#### Problem:
Starting at the line that contains "1568x647 pixels. Task: Click", repeat each line exactly until the records end, keeping both the first and the last.

#### Records provided:
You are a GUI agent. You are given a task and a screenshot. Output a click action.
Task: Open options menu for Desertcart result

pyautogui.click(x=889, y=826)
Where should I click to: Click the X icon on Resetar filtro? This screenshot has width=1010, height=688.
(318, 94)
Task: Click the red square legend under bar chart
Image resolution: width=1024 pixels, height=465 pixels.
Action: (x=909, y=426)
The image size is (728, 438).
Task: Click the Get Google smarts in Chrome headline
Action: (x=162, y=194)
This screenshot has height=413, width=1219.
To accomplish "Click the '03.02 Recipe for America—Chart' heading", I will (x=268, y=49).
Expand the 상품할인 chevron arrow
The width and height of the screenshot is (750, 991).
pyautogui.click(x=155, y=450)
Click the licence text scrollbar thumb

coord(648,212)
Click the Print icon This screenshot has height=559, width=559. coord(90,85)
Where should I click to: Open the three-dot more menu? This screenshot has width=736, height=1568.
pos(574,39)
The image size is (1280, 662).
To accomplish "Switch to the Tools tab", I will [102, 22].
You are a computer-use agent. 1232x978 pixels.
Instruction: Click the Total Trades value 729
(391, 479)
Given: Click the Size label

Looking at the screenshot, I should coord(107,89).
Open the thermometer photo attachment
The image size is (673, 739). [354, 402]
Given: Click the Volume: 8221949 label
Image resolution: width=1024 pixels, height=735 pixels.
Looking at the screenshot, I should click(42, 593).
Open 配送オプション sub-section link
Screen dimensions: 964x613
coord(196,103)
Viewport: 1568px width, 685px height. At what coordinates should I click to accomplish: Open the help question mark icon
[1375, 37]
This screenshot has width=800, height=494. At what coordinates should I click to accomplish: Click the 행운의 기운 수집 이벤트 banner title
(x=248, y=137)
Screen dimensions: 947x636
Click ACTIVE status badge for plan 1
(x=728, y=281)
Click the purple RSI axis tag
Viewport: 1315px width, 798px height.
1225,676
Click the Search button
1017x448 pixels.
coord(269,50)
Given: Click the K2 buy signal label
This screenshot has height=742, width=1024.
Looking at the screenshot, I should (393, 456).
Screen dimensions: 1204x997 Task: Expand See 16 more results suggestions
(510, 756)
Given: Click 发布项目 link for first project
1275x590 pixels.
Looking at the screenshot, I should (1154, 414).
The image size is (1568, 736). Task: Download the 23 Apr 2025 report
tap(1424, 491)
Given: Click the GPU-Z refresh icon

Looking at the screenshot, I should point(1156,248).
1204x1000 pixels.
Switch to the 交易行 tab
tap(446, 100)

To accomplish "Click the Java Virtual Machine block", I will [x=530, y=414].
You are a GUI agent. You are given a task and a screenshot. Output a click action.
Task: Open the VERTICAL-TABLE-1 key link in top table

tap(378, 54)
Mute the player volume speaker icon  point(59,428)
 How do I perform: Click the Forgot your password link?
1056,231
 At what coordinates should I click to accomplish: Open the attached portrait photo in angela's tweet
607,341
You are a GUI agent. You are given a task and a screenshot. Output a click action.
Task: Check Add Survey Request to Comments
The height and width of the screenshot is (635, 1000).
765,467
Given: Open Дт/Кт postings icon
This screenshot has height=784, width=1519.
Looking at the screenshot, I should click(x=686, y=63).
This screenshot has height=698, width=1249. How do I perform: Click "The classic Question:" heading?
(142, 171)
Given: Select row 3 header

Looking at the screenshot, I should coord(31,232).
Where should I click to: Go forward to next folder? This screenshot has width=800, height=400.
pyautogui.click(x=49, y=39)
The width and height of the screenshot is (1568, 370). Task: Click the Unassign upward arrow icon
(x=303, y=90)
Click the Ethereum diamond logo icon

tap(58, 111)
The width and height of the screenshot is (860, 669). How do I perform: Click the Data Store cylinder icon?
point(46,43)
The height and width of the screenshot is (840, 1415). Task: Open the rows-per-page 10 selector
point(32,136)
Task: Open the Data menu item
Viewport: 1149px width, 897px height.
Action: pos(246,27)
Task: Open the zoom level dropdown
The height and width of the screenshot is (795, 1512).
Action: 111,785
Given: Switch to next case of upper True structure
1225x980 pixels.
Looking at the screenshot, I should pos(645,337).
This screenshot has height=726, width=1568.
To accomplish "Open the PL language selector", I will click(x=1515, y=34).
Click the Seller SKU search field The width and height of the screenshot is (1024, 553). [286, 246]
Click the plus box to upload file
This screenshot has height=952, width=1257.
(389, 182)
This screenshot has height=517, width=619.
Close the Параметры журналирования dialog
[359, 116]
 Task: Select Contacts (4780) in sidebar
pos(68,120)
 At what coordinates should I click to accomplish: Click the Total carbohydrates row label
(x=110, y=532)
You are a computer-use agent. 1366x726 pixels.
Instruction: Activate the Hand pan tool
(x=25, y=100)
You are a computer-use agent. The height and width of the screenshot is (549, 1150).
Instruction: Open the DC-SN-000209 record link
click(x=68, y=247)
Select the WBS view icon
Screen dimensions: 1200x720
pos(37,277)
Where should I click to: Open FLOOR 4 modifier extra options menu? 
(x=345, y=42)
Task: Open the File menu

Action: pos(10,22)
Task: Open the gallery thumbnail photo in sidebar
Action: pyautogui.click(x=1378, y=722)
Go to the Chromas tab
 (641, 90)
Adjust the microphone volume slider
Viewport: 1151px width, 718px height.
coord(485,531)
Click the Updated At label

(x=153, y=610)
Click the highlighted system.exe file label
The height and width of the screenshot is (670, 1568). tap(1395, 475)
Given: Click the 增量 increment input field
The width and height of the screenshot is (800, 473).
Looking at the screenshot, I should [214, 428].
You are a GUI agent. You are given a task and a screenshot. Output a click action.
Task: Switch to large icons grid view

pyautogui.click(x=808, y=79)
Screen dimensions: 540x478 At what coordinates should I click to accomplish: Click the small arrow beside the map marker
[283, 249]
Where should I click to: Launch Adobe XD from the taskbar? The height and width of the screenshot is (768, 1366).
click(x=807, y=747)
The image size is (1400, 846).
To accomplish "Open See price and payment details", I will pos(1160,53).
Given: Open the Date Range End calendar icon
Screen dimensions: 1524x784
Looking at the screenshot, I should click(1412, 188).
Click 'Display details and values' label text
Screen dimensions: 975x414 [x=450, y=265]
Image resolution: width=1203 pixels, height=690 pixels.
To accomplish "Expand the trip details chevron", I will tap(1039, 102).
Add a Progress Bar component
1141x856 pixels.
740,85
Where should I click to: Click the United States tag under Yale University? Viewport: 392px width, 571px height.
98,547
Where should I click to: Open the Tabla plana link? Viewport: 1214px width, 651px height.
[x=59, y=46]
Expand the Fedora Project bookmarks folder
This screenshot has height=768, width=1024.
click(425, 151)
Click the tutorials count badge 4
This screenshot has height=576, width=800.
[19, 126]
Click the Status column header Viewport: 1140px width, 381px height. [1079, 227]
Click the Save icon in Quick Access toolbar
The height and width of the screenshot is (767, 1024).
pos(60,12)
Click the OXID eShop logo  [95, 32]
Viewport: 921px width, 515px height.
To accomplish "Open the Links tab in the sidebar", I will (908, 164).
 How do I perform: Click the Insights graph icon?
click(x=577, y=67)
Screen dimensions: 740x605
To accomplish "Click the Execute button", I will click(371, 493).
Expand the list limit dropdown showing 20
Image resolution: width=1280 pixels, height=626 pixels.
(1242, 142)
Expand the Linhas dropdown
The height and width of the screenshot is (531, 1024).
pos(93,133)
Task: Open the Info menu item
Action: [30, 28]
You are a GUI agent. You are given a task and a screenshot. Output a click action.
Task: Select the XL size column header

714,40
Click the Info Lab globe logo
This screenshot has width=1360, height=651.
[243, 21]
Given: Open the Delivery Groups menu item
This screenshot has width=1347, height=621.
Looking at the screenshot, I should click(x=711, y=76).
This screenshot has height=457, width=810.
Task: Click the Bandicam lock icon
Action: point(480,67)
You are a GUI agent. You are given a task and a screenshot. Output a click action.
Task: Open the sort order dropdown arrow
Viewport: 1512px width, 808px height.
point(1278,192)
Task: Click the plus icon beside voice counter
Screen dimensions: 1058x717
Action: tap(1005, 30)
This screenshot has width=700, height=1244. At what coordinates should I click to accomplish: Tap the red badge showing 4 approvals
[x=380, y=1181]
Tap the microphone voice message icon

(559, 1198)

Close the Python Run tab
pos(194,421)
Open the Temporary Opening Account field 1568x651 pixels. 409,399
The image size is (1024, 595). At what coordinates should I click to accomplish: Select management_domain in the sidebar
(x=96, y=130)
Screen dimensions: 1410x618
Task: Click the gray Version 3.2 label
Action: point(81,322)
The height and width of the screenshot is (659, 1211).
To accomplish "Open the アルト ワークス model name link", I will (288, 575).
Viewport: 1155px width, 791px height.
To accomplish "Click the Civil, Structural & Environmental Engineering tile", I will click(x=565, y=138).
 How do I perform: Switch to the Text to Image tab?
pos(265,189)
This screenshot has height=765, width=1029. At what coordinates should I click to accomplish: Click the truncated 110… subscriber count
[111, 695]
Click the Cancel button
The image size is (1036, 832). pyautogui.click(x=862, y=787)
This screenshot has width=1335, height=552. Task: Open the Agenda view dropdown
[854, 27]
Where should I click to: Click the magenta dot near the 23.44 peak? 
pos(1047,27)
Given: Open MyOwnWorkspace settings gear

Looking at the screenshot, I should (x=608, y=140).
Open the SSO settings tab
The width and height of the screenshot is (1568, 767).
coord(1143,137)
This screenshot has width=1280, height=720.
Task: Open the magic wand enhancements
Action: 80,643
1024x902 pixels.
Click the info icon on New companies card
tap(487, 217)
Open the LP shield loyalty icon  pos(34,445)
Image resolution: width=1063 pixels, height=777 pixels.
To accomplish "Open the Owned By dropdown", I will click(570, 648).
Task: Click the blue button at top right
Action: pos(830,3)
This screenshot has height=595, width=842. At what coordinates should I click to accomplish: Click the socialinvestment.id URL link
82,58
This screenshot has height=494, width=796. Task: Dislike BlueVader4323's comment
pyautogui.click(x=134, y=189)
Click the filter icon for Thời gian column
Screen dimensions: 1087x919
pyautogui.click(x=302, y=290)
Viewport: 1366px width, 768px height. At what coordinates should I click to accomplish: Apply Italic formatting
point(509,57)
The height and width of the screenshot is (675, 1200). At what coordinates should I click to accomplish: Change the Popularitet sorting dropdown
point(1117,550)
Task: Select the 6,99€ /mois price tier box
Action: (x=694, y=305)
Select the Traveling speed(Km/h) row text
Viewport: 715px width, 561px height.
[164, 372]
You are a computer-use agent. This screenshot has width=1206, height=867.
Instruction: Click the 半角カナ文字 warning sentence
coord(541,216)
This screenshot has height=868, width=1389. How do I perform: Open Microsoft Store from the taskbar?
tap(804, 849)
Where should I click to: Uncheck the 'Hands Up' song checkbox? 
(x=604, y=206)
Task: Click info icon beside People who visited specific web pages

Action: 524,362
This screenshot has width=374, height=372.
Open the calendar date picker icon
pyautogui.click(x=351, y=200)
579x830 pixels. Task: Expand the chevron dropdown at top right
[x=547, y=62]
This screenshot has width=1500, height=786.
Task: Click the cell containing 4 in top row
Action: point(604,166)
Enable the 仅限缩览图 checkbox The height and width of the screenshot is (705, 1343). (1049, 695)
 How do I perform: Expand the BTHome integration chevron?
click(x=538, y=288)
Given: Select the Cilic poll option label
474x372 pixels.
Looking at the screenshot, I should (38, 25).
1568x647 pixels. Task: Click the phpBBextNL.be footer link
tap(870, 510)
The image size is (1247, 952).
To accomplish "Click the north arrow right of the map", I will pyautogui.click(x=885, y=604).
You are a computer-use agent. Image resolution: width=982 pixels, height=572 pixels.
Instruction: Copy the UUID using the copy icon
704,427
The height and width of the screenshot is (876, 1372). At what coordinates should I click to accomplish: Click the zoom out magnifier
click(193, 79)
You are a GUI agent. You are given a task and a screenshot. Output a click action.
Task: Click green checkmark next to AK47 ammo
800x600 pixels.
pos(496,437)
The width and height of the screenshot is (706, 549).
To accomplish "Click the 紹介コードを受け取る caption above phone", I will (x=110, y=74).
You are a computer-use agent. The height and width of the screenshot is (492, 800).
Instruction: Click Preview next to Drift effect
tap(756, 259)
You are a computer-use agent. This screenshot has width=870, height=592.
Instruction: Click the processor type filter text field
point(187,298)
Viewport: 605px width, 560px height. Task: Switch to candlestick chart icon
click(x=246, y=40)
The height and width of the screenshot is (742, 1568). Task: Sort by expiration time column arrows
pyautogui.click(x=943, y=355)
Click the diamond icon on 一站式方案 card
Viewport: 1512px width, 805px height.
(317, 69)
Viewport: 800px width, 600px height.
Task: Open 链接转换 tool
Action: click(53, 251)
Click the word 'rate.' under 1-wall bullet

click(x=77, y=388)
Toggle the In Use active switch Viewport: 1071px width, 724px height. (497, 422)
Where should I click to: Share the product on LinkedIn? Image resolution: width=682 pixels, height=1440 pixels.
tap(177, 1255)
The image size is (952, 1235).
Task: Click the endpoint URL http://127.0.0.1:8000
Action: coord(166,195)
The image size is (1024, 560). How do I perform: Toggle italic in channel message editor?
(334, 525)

#### Solved problem:
1568x647 pixels. Task: Click the phpBBextNL.be footer link
tap(870, 510)
The image size is (1247, 952).
To accomplish "Click the north arrow right of the map", I will pyautogui.click(x=885, y=604).
You are a computer-use agent. Image resolution: width=982 pixels, height=572 pixels.
Instruction: Copy the UUID using the copy icon
704,427
The height and width of the screenshot is (876, 1372). At what coordinates should I click to accomplish: Click the zoom out magnifier
click(193, 79)
You are a GUI agent. You are given a task and a screenshot. Output a click action.
Task: Click green checkmark next to AK47 ammo
800x600 pixels.
pos(496,437)
The width and height of the screenshot is (706, 549).
To accomplish "Click the 紹介コードを受け取る caption above phone", I will (x=110, y=74).
You are a computer-use agent. The height and width of the screenshot is (492, 800).
Instruction: Click Preview next to Drift effect
tap(756, 259)
You are a computer-use agent. This screenshot has width=870, height=592.
Instruction: Click the processor type filter text field
point(187,298)
Viewport: 605px width, 560px height. Task: Switch to candlestick chart icon
click(x=246, y=40)
The height and width of the screenshot is (742, 1568). Task: Sort by expiration time column arrows
pyautogui.click(x=943, y=355)
Click the diamond icon on 一站式方案 card
Viewport: 1512px width, 805px height.
(317, 69)
Viewport: 800px width, 600px height.
Task: Open 链接转换 tool
Action: click(53, 251)
Click the word 'rate.' under 1-wall bullet

click(x=77, y=388)
Toggle the In Use active switch Viewport: 1071px width, 724px height. (497, 422)
Where should I click to: Share the product on LinkedIn? Image resolution: width=682 pixels, height=1440 pixels.
tap(177, 1255)
The image size is (952, 1235).
Task: Click the endpoint URL http://127.0.0.1:8000
Action: coord(166,195)
The image size is (1024, 560). How do I perform: Toggle italic in channel message editor?
(334, 525)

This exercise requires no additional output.